---------- Task material ----------

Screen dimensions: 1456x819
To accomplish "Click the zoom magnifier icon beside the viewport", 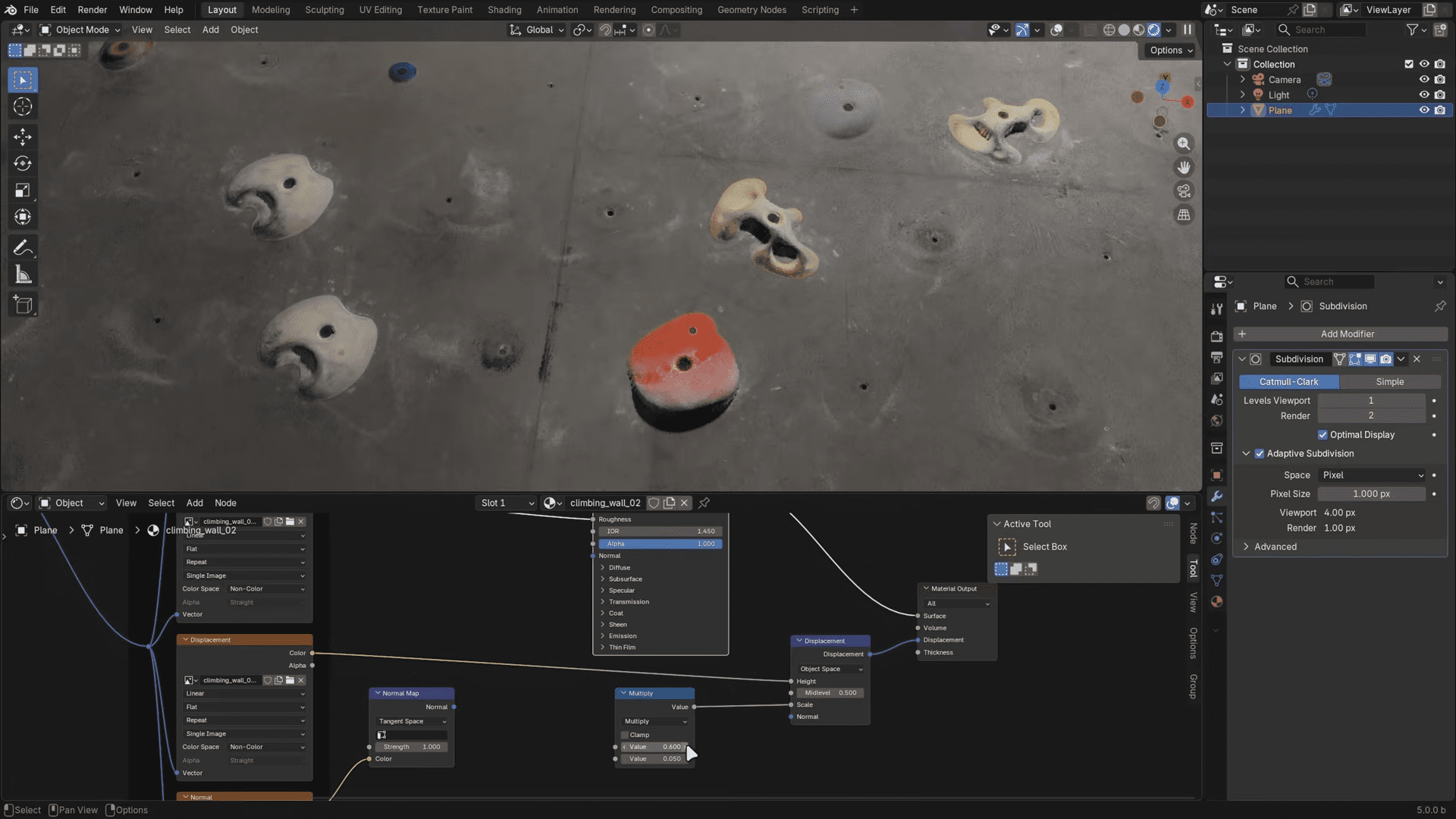I will [x=1184, y=143].
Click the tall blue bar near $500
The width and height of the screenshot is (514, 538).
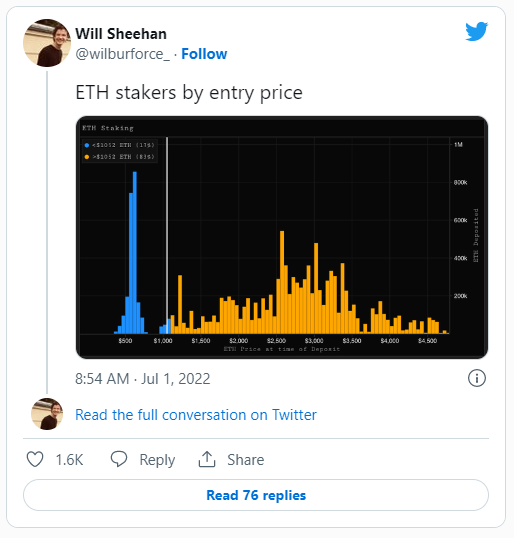pyautogui.click(x=135, y=252)
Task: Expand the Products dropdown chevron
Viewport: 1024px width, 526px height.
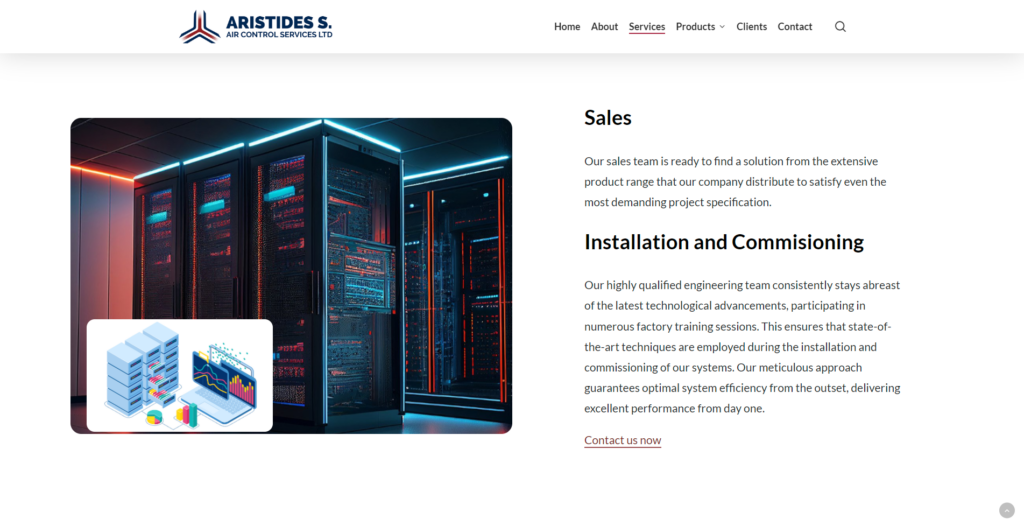Action: tap(722, 27)
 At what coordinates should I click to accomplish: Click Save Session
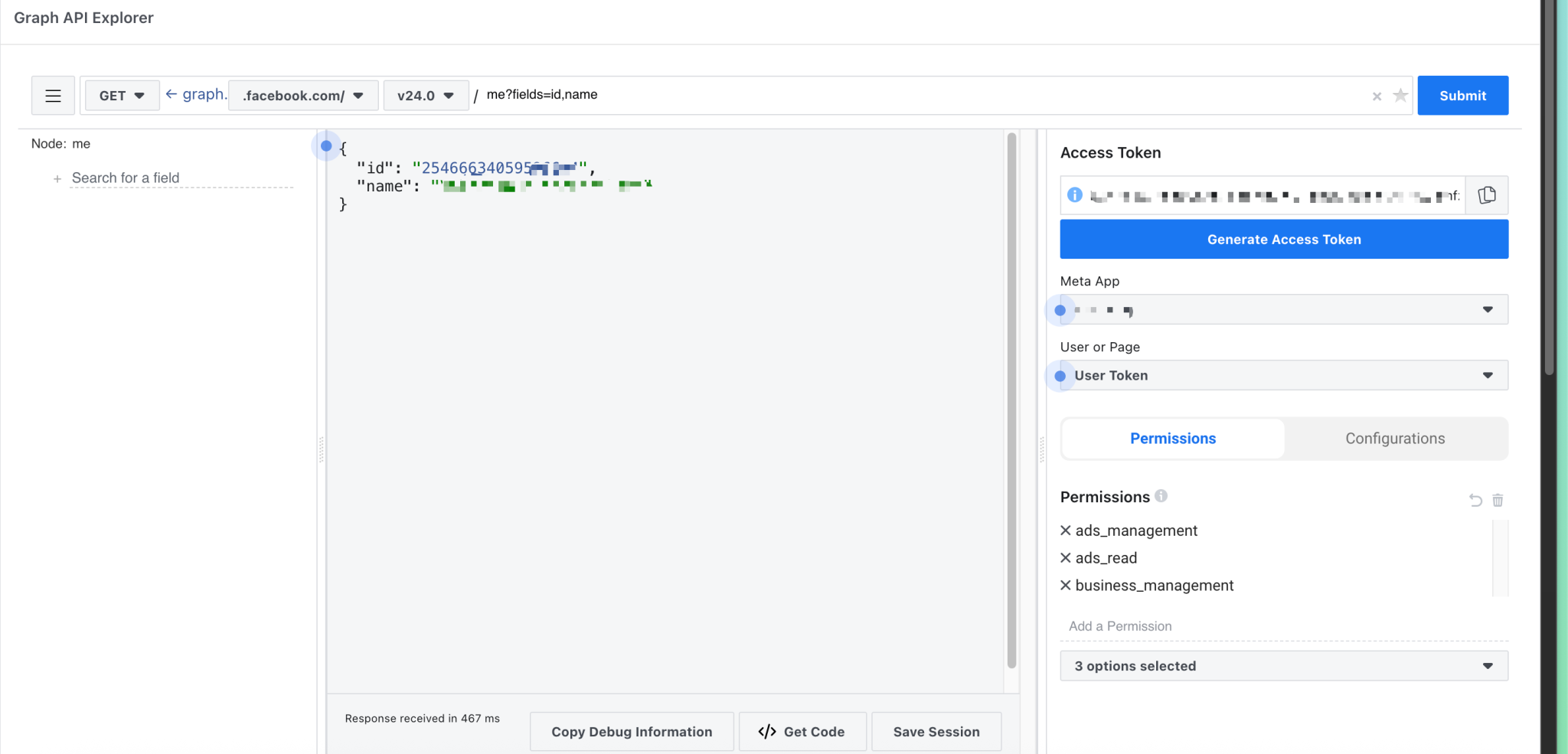point(936,731)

----------

= What the task asks =
Give the lines of the material as a numbered list, beginning with the line that contains "Click the tall blue bar near $500" and ending with the last line, with blank lines omitted. Leave the pictures out of your answer.

= Final result =
1. Click the tall blue bar near $500
2. The width and height of the screenshot is (514, 538).
3. pyautogui.click(x=135, y=252)
4. Task: Expand the Products dropdown chevron
5. Viewport: 1024px width, 526px height.
6. Action: tap(722, 27)
7.  At what coordinates should I click to accomplish: Click Save Session
8. point(936,731)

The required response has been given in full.